Pour moi, c’était un élément très présent dans le sport, lorsque j’observais des enfants jouer au football et qu’ils faisaient face à une situation, ils cherchaient d’abord les réponses auprès de l’entraîneur, ce qui n’est pas concevable pour moi ! Quand vous êtes sur le terrain, vous devez décider par vous-même. Il faut donc apprendre aux enfants à prendre leurs propres décisions et à se tenir à ce mode de fonctionnement. Ils doivent apprendre à connaître les conséquences de leurs propres actes. Par ailleurs, nous connaissons le contexte neurologique de cette situation ; il est principalement lié au lobe frontal. C’est la raison pour laquelle nous commençons à appliquer nos recherches au traitement de maladies comme la dystonie focale ou la maladie de Parkinson, et les premières études sont d’ailleurs assez réussies.
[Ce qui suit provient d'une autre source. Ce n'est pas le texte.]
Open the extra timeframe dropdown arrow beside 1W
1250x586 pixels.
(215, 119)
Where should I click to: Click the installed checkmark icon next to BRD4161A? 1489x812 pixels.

Justement, nous avons pu constater dans l’une de vos études, que l’apprentissage différentiel active le cerveau d’une manière très spécifique. Pouvez-vous expliquer comment ?

Nous n’avons réalisé que deux études sur le sujet, mais j’avais déjà une ou deux idées sur la façon dont cela pourrait fonctionner. Les signaux de notre cerveau peuvent être analysés par électroencéphalographie (EEG), que l’on peut décomposer en différentes bandes de fréquences. Les bandes de fréquences vont des Gamma, qui sont les hautes fréquences et qui sont activées lorsque nous ressentons du stress ou quand nous réalisons un calcul, par exemple. C’est quelque chose de très localisé dans le cerveau.

Les fréquences plus basses sont les fréquences bêta, elles s’activent lorsque nous parlons, que nous sommes éveillés. Les fréquences encore plus basses sont les fréquences alpha, elles sont dominantes,  mais elles le deviennent encore plus, lorsque nous fermons les yeux ou que nous sommes détendus. Encore en dessous, nous retrouvons les fréquences thêta, qui correspondent à un état de relaxation profonde, juste avant de s’endormir, c’est aussi l’état méditatif. Souvent, ce que je dis à mes élèves c’est : « la prochaine fois que vous êtes en classe et que vous avez la tête dans les nuages, dites à votre professeur que tout va bien ».

« Souvent, ce que je dis à mes élèves c’est : « la prochaine fois que vous êtes en classe et que vous avez la tête dans les nuages, dites à votre professeur que tout va bien »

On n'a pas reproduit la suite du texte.